В России сложилась вообще парадоксальная ситуация. СМИ навязывают сугубо патриархатные установки, а консервативное общество удовлетворённо их принимает. При этом ещё в Советском Союзе была установлена очень специфическая система, в рамках которой женщины занимали большинство мест в бюрократическом аппарате и исполнительной власти. Как эти вещи уживаются между собой?

Российское общество далеко от консерватизма. Огромной ошибкой современной государственной администрации является ставка на консерватизм россиян. У правительства есть какое-то странное, не ясно на чём основанное представление о большинстве граждан России как о глубоких консерваторах, которые исключительно положительно относятся к патриархатным нормам, подкрепляемым религиозными догматами. 

На самом деле даже самые незамысловатые исследования (типа опросов общественного мнения) показывают, что россияне в целом не очень-то консервативны. Да, для многих семья является важной ценностью, однако это ещё не повод записывать всех в консерваторы. Семья сама по себе не обязательно консервативна во всех своих проявлениях. Посудите сами, модель семьи, которую представляют себе респонденты опросных агентств, далека от продвигаемой идеальной концепции семейной жизни. В этой модели возможны разводы, сексуальные отношения до брака, поздние по традиционалистским меркам свадьбы, небольшое количество детей или их полное отсутствие, одинокие родители. Исследования показывают, что эти феномены не вызывают у большинства россиян осуждения, а следовательно, составляют их представления о нормальной семье, которая и является ценностью.

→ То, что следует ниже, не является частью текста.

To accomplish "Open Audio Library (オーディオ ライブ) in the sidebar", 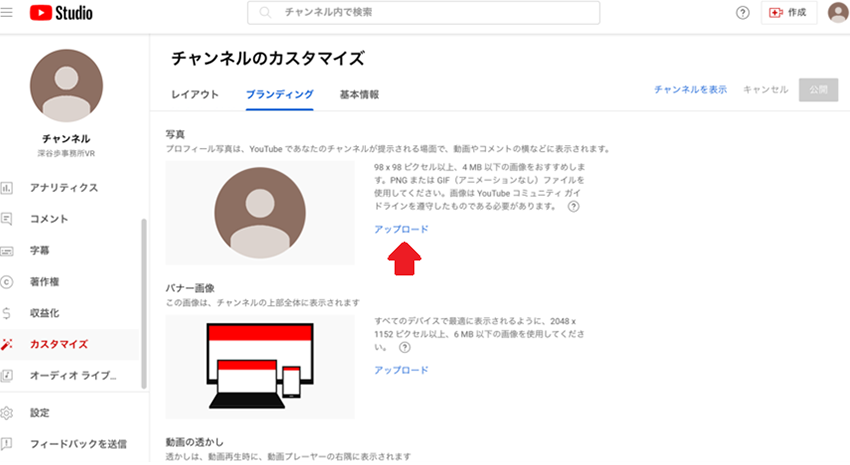I will pyautogui.click(x=73, y=375).
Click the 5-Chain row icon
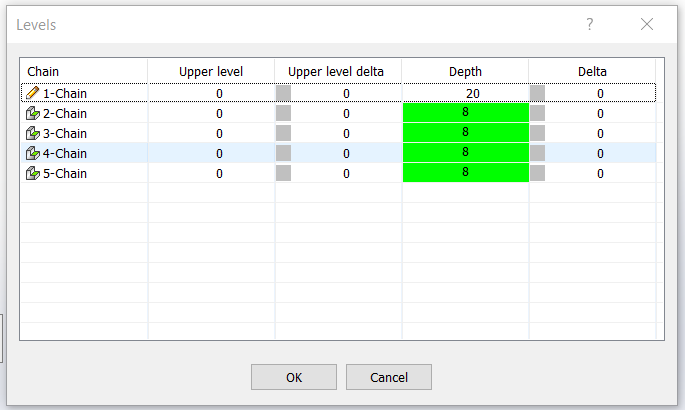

Вместо этого им предлагается какая-то странная конструкция многодетной православной пары, проживающей совместно всю жизнь в якобы бесконфликтных отношениях, занимающихся сексом только для продолжения рода и распределяющим обязанности согласно предписанным гендером нормам. Такая семья не только маргинальна, но и на самом деле вообще вряд ли существует. Её политическое продвижение заранее обречено на провал, особенно при учёте совершенно неготовой инфраструктуры для обеспечения жизнедеятельности такой семьи (достаточные зарплаты, квартирный вопрос, детские сады и школы, достойный деревенский быт, простая бюрократия или её отсутствие в государственной форме и так далее). Да и как вообще можно воображать российское общество гомогенным, единообразным! На территории страны проживают сотни разных народов, разговаривающих на совершенно далёких друг от друга языках, не раз перемещавшихся на протяжении истории с одного места на другое, верящих в разные предрассудки, предпочитающих широкое разнообразие политических партий.

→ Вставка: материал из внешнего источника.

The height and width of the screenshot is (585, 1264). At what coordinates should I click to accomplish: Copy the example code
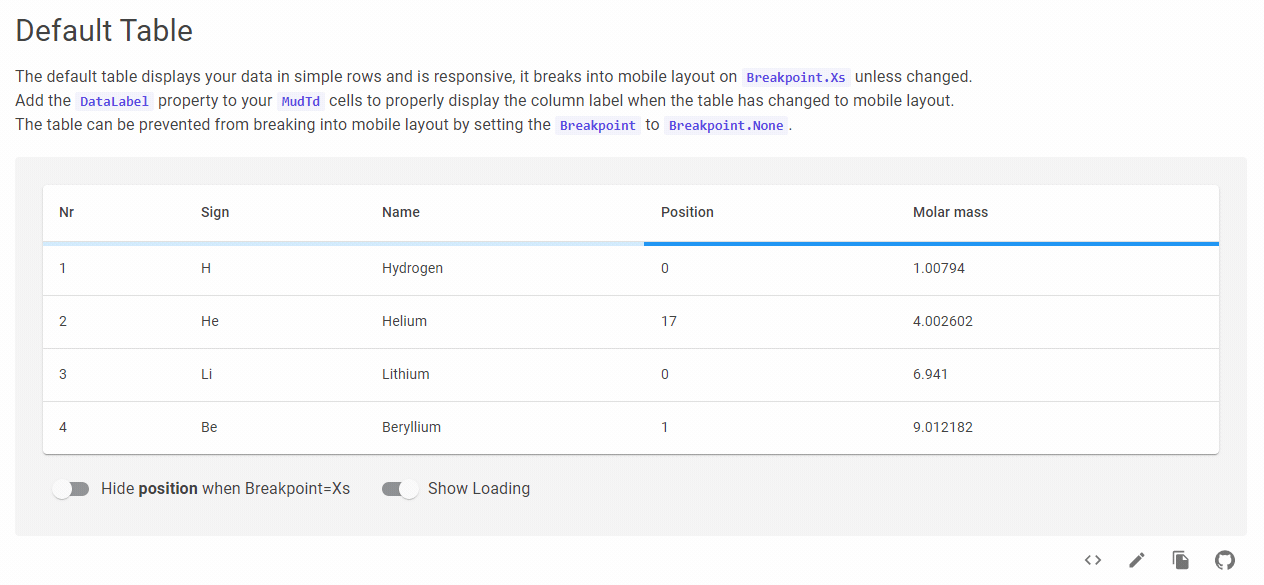coord(1181,560)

Кроме того, как вы верно отметили, все эти люди часто на собственном опыте прошли через уникальный опыт частично реализованного государственного феминизма в его советском варианте, а также через множество других значительных исторических пертурбаций. Даже если некоторые из них сегодня на словах готовы отдать предпочтение воображаемой традиции, в понятие которой каждый вкладывает что-то своё, они совершенно точно не готовы будут следовать сценариям этой традиции на практике, задаваемой через недальновидные правительственные программы и законы.

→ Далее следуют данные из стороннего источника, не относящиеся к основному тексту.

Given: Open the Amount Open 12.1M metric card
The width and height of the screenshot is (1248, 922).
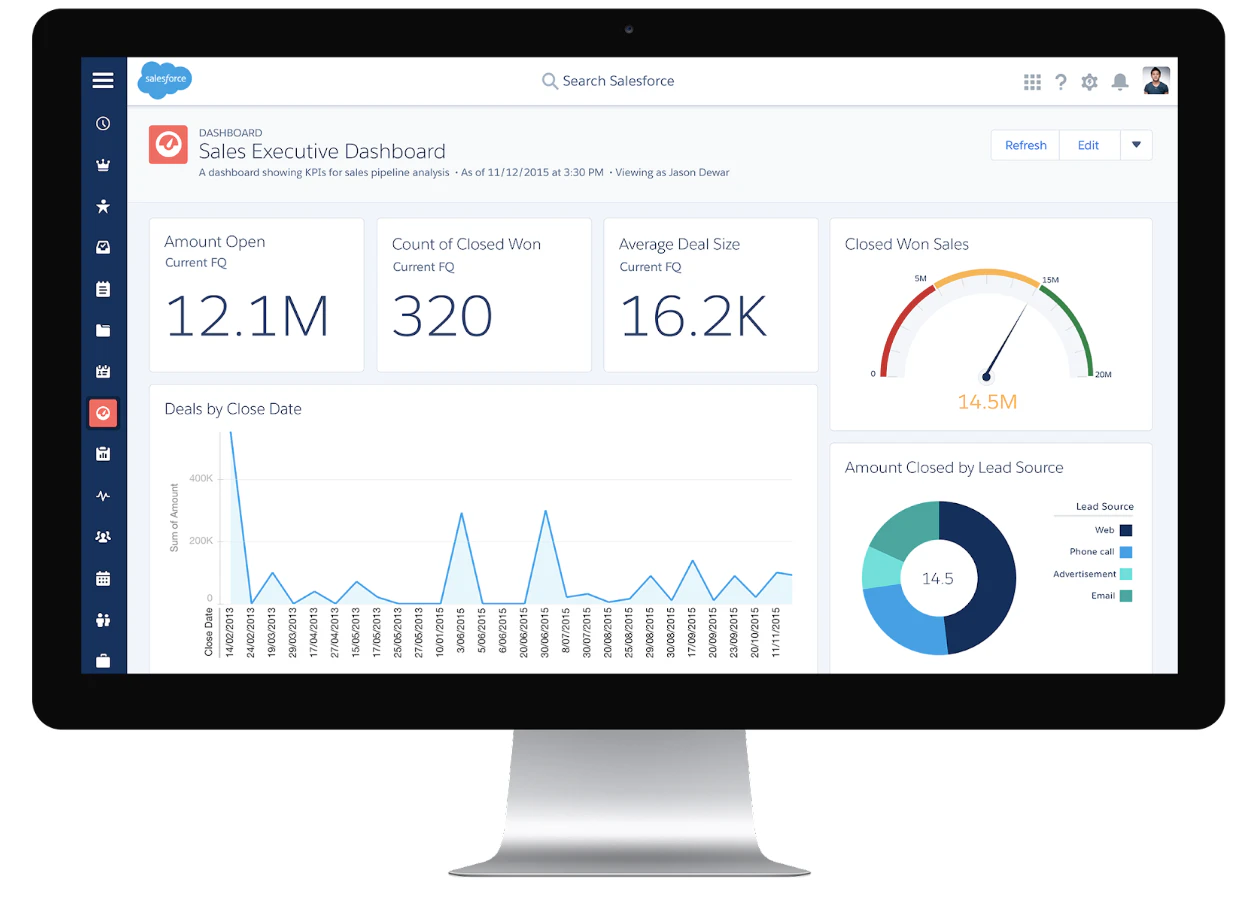Looking at the screenshot, I should point(257,296).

В конечном итоге всё это подорвёт авторитет государственной власти, права, политики — если этот авторитет ещё теплится — и приведёт к привычным уже радикальным переменам. То есть вместо построения пространства сообщения разных людей правительство зачем-то выстраивает пространство их разобщения, провоцирует неразрешимые конфликты, распределяя властные статусы между социальными группами произвольно. Женщины в этой мифической системе должны занять какое-то подозрительное место исключённых из публичной жизни перманентных рожениц, хотя даже в самых розовых снах самых откровенных патриархов это скорее кошмарный эпизод, чем счастливый. Социальные отношения и место женщины в современном российском обществе в любом случае значительно отличается от этих представлений. Некоторые женщины занимают высокие должности, хотя для этого им, скорее, приходится вести себя как мужчины, включаясь в систему насилия и гнёта, одновременно страдая от неё. Женский труд продолжает цениться меньше, что выражается в уровнях зарплат за одинаковую работу, в неоплачиваемости труда по заботе и уходу в сочетании с культурным предписанием его исполнять. Россия далека от идеалов гендерного равенства, однако ещё более она далека от идеалов традиционного патриархата, по крайней мере, на практике, пусть и не в политике.

 

 

 

 

 

   

Россия далека от идеалов гендерного равенства, однако ещё более она далека от идеалов традиционного патриархата

   

 

 

 

 

При этом ЛГБТ-дискурс в стране, кажется, вообще находится под тотальным запретом.

Дискуссии вокруг ЛГБТ как раз сейчас развёрнуты в гораздо большей степени, чем раньше. Осуществляется попытка не говорить о гомосексуальности, но эта попытка даёт противоположный эффект — производит серьёзный интерес к теме. В более далёкой перспективе, конечно, возможен более жёсткий режим молчания, когда говорящие о гомосексуальности станут всё менее слышны, предпочтут менее публичные формы обсуждений, чтобы не попадаться в поле зрения государства, но пока это не совсем так. В последние два года было произведено достаточно много неожиданных суждений по вопросам ЛГБТ, в том числе в той или иной степени удачных попыток всестороннего непредвзятого представления темы в популярных российских изданиях. Но правовое и государственное решение в этом отношении остаётся репрессивным: запретить, заткнуть, посадить, поставить на учёт. Это, конечно, лишь дискредитирует само государственное администрирование и право, а также задает вектор действий для будущего правительства — чтобы противопоставить себя существующему, ему придётся решать вопрос зеркально иначе. У существующей власти, видимо, нет для этого никаких особых условий. Хотя учитывая кардинальные смены идеологий, происходящие по нескольку раз в год, может быть, и эта ещё преподнесёт какие-то сюрпризы.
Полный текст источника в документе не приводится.